Breve quesito 1 » Secondo il brano sull'annullamento d'ufficio, quale provvedimento normativo ha fissato l'attuale termine di 12 mesi per esercitare tale potere?
Breve quesito 2 » Copia dal brano sull'annullamento d'ufficio la parte compresa tra "Sicché, l’annullamento d’ufficio" e "a 6 mesi[14].", estremi inclusi.

Brano di partenza »
>>>

Ne deriva una formulazione della norma che restituisce un potere ancora fortemente discrezionale[6]: l’Amministrazione può decidere se aprire un procedimento di annullamento d’ufficio di un proprio precedente provvedimento illegittimo[7]; quando farlo[8]; se annullare o meno[9]. Sono pochissime le ipotesi di Reduzierung auf Null della discrezionalità, generalmente ricondotte al diritto europeo e ad altre scarne evenienze nelle quali il mantenimento in vita del provvedimento illegittimo è «semplicemente insopportabile» (unerträglich)[10].
Senonché, dal 2011 in poi l’esigenza di reagire alla crisi economica attraverso un’adeguata politica di incentivazione degli investimenti, tale da rendere il Paese più appetibile, ha, coerentemente, indotto il legislatore a rivedere la disciplina dell’autotutela sugli atti amministrativi incidenti sull’esercizio delle attività economiche, spingendolo a prestare sempre maggiore attenzione alla tutela dell’affidamento determinato dal conseguimento dei titoli abilitativi. In quest’ottica, i successivi interventi legislativi si sono mossi nella logica di dare maggior fiducia agli investitori. In particolare, la l. 11 novembre 2014, n. 164 (di conversione del d.l. 11.9.2014, n. 133, c.d. decreto Sblocca Italia) e poi, soprattutto, la l. 7 agosto 2015, n. 124 (c.d. legge Madia) e i suoi decreti attuativi (in particolare cc.dd. SCIA-1 e SCIA-2), si sono mossi in una logica – per un verso – di semplificazione amministrativa, ampliando la possibilità di ottenere titoli abilitativi per silentium o sulla base di un mero decorso temporale a fronte della presentazione di autocertificazioni; per altro verso, di irrigidimento dei poteri di autotutela, limitati fortemente nei presupposti ma soprattutto nell’arco temporale d’esercizio[11].
Sicché, l’annullamento d’ufficio ha, sì, mantenuto una dimensione discrezionale, restando tuttavia confinato alle sole ipotesi di provvedimenti illegittimi sotto il profilo sostanziale e comunque limitato nel tempo a 18 mesi dall’adozione di quei provvedimenti, oltre i quali v’è una prevalenza automatica dell’affidamento legittimo del privato e il provvedimento autorizzatorio non è più annullabile[12]. Nondimeno, il termine d’esercizio del potere è stato ulteriormente abbreviato[13]: 12 mesi, nell’attuale formulazione normativa, frutto del d.l. 31 maggio 2021, n. 77 (c.d. decreto Semplificazioni-bis). È peraltro in cantiere un nuovo d.d.l. Semplificazioni, il cui schema è stato sottoposto al Consiglio dei Ministri il 26 marzo 2024, per cui il termine d’esercizio del potere di annullamento d’ufficio sarà ridotto ulteriormente a 6 mesi[14].

<<<

Estratto del dataset »
>>>

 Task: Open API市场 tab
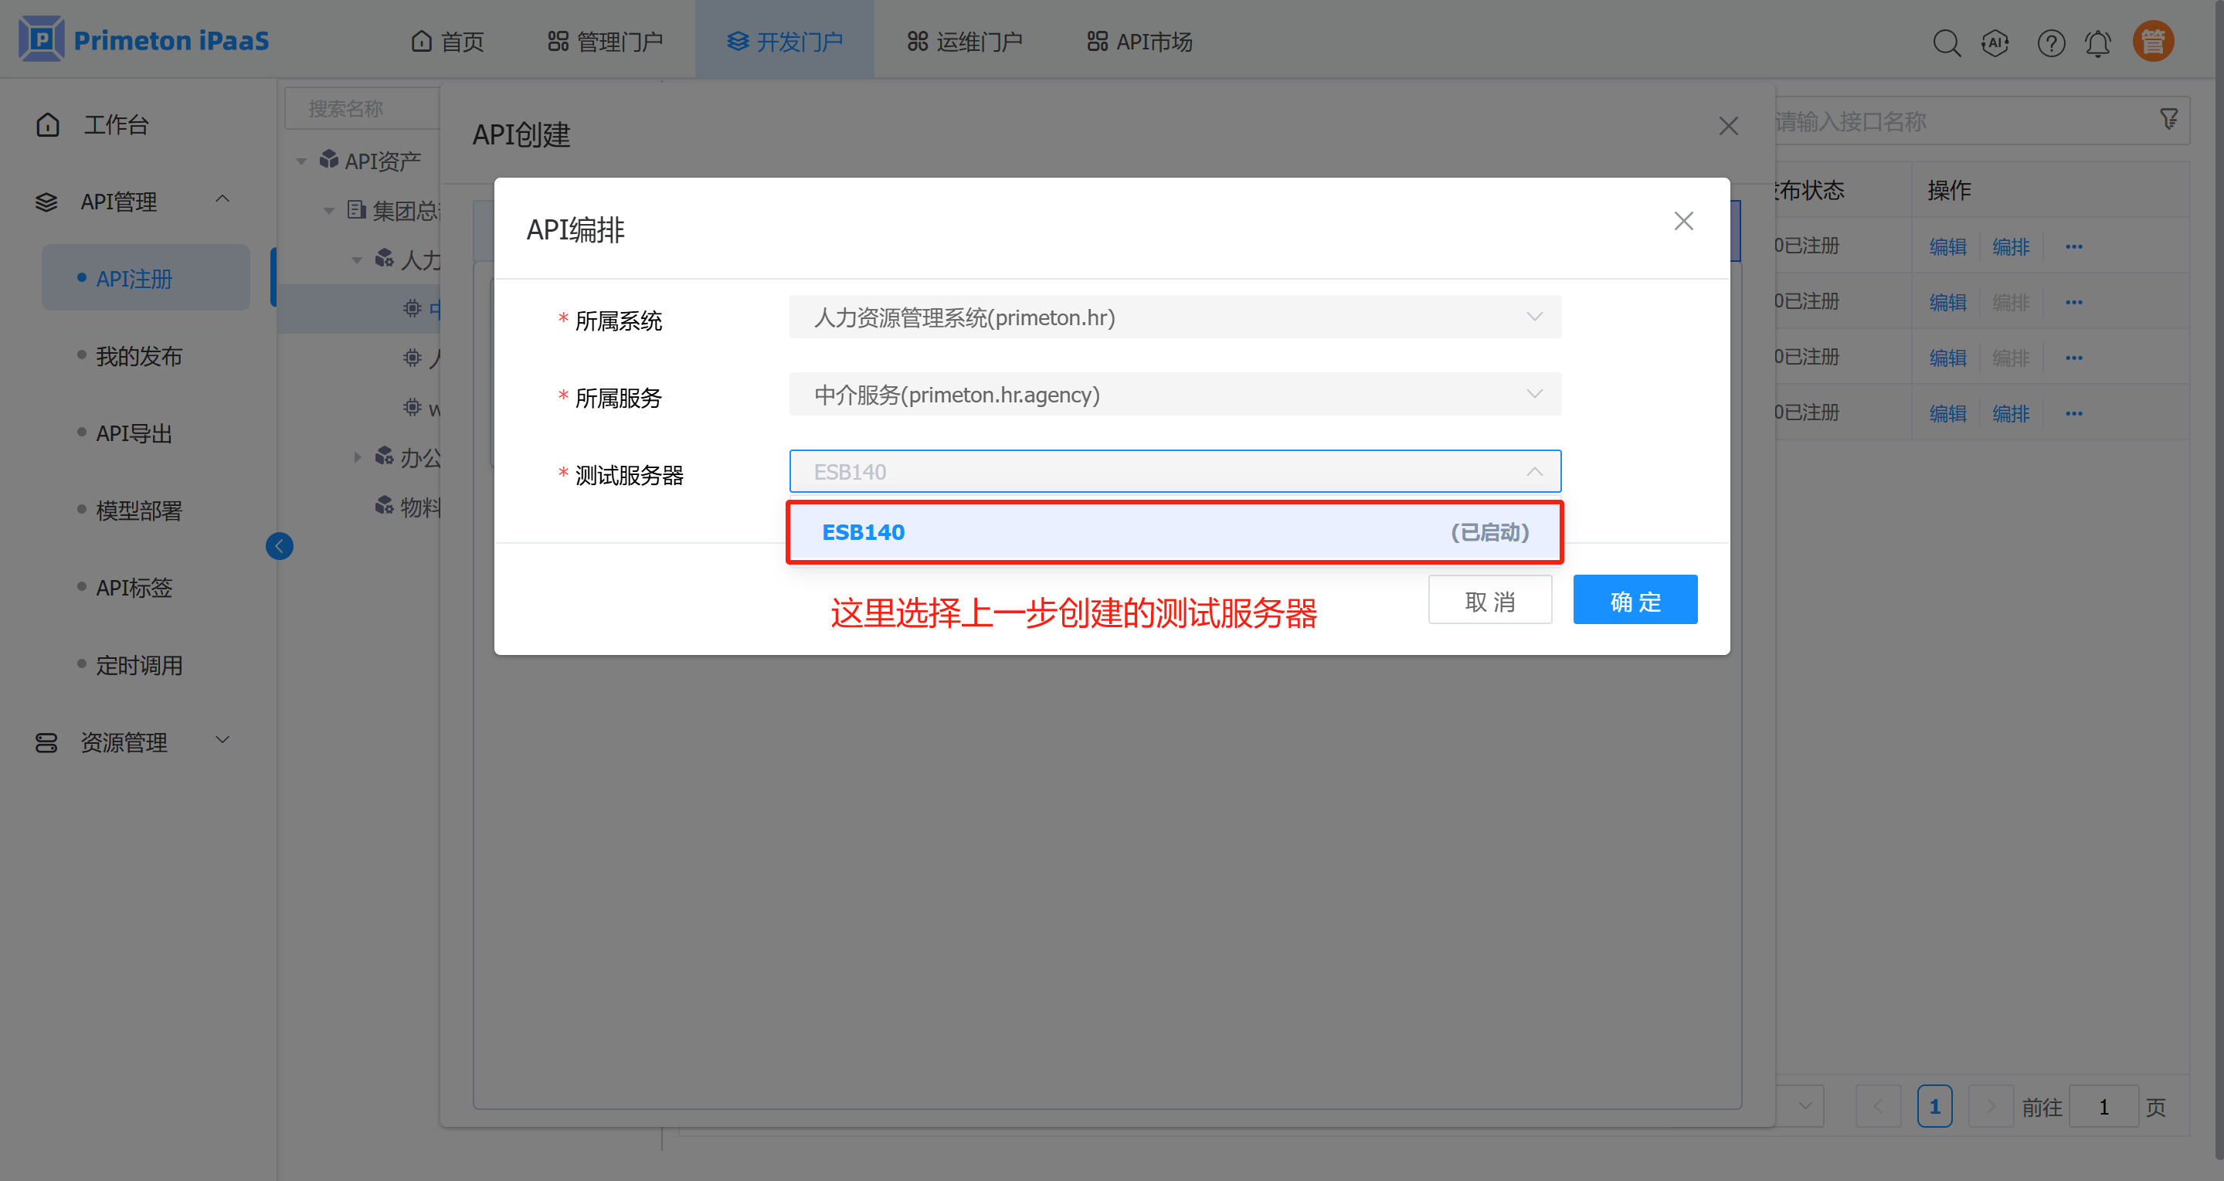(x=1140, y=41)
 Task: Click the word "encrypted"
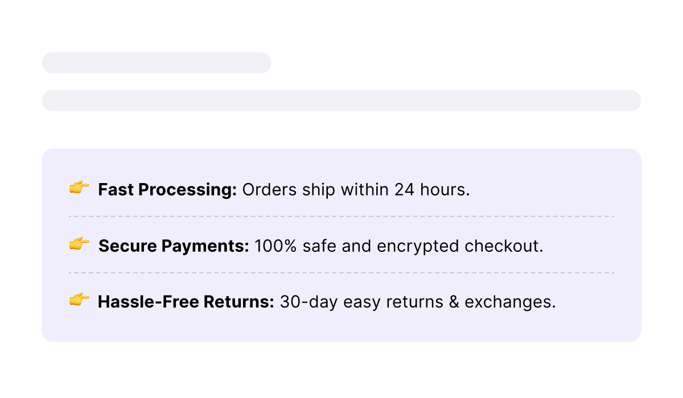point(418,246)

<<<

Risultato finale 1 » Il d.l. 31 maggio 2021, n. 77 (c.d. decreto Semplificazioni-bis).

Risultato finale 2 »
Sicché, l’annullamento d’ufficio ha, sì, mantenuto una dimensione discrezionale, restando tuttavia confinato alle sole ipotesi di provvedimenti illegittimi sotto il profilo sostanziale e comunque limitato nel tempo a 18 mesi dall’adozione di quei provvedimenti, oltre i quali v’è una prevalenza automatica dell’affidamento legittimo del privato e il provvedimento autorizzatorio non è più annullabile[12]. Nondimeno, il termine d’esercizio del potere è stato ulteriormente abbreviato[13]: 12 mesi, nell’attuale formulazione normativa, frutto del d.l. 31 maggio 2021, n. 77 (c.d. decreto Semplificazioni-bis). È peraltro in cantiere un nuovo d.d.l. Semplificazioni, il cui schema è stato sottoposto al Consiglio dei Ministri il 26 marzo 2024, per cui il termine d’esercizio del potere di annullamento d’ufficio sarà ridotto ulteriormente a 6 mesi[14].